Continuous buying by foreign institutional investors saw the BSE Sensex close at an all-time high of 21,033.97, up 105 points or 0.5 per cent on Wednesday. This is only the second time the BSE Sensex has closed above the 21,000 mark.
Short-covering ahead of expiry in the derivatives segment also lifted the benchmark indices. The rally was despite the RBI tightening rates on Tuesday.
On November 5, 2010, the Sensex had closed at 21,004.96. However, the all-time intra-day high of 21,206.77 recorded on January 10, 2008, is yet to be breached.
On Wednesday, the Nifty closed at 6,251.70, up 31 points or 0.5 per cent, 60.75 points shy of its all-time closing high of 6,312.45 recorded on November 5, 2010.

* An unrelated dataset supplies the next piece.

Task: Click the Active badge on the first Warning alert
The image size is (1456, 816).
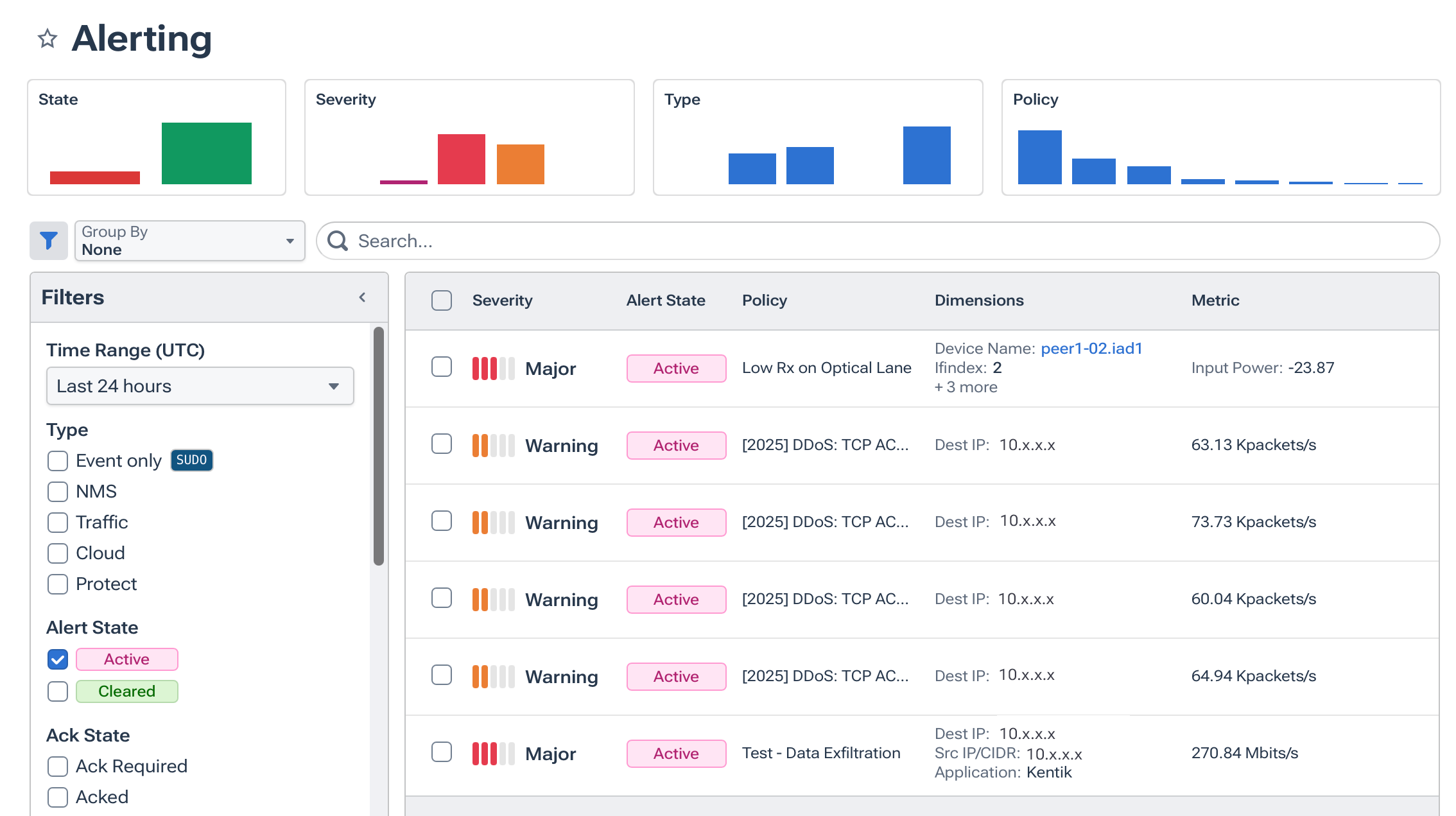Action: click(x=676, y=445)
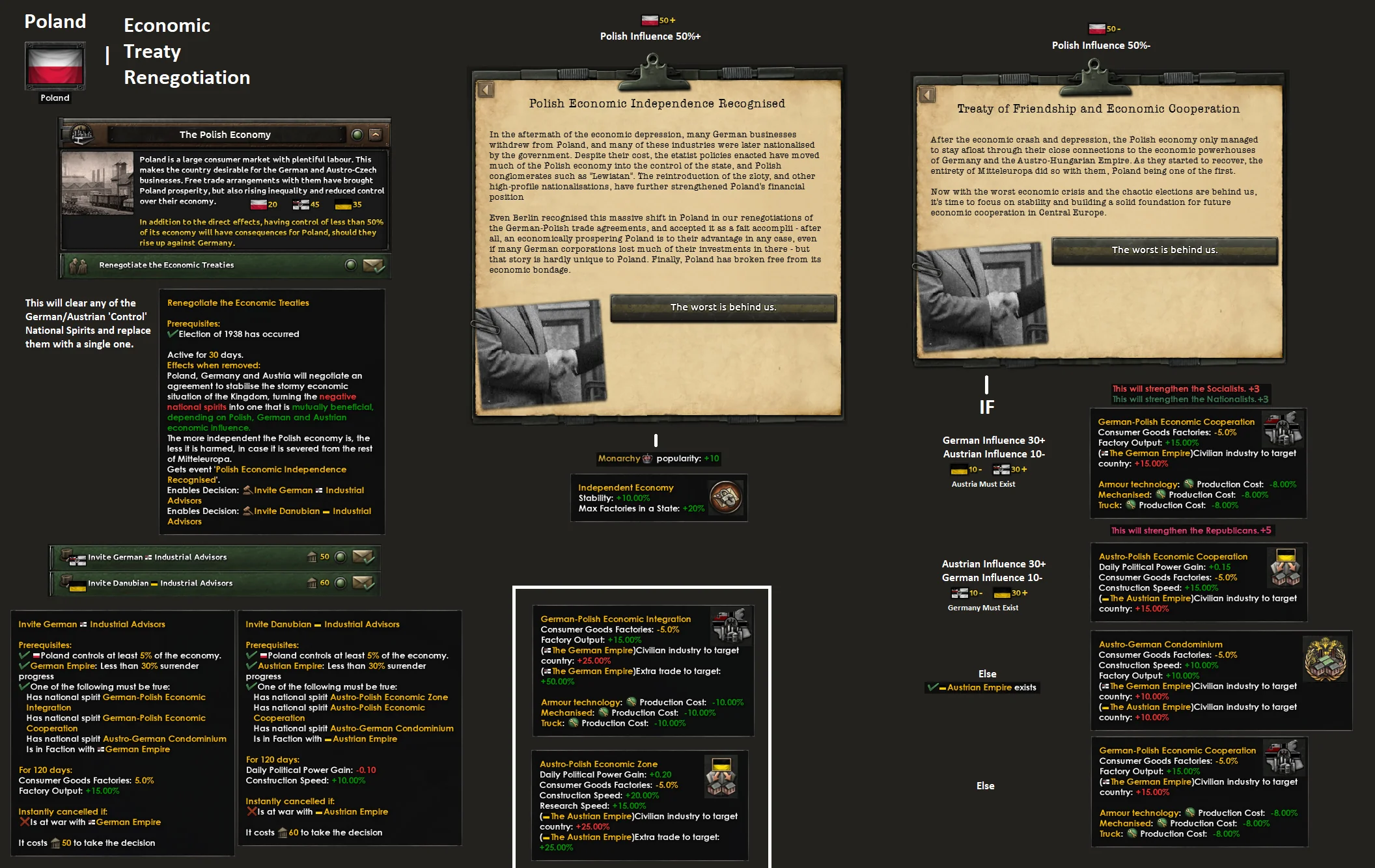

Arun Kejriwal, Founder, KRIS Research, said: “Though the markets are almost near their life-time highs, they do not reflect reality. The movement has been restricted to a limited number of stocks and this has taken away the smile from the faces of retail investors as most have not recovered their cost of capital.”
The rally was led by FMCG and pharma scrips. Mid- and small-cap stocks did not participate the way they did in 2008.
Daljeet Singh Kohli, Head-Research, IndiaNivesh, said: “It will take at least another two quarters for revival of economic and corporate fundamentals. However, the markets will move up if we keep getting liquidity. It is not advisable to have more than 10 per cent of one’s portfolio exposed in such a scenario and it is best to avoid turnaround stories, highly leveraged companies and those with very high valuations (PE).”
Nomura’s Economist Sonal Varma expects another 25 basis points hike in the repo rates to 8 per cent by March 2014, followed by a prolonged pause.
FIIs notched up a volume of over Rs 4,800 crore, buying equities worth Rs 1,017 crore in the net. Domestic institutional investors offloaded net equities worth Rs 551 crore while retail investors on the BSE also were net sellers for Rs 65 crore.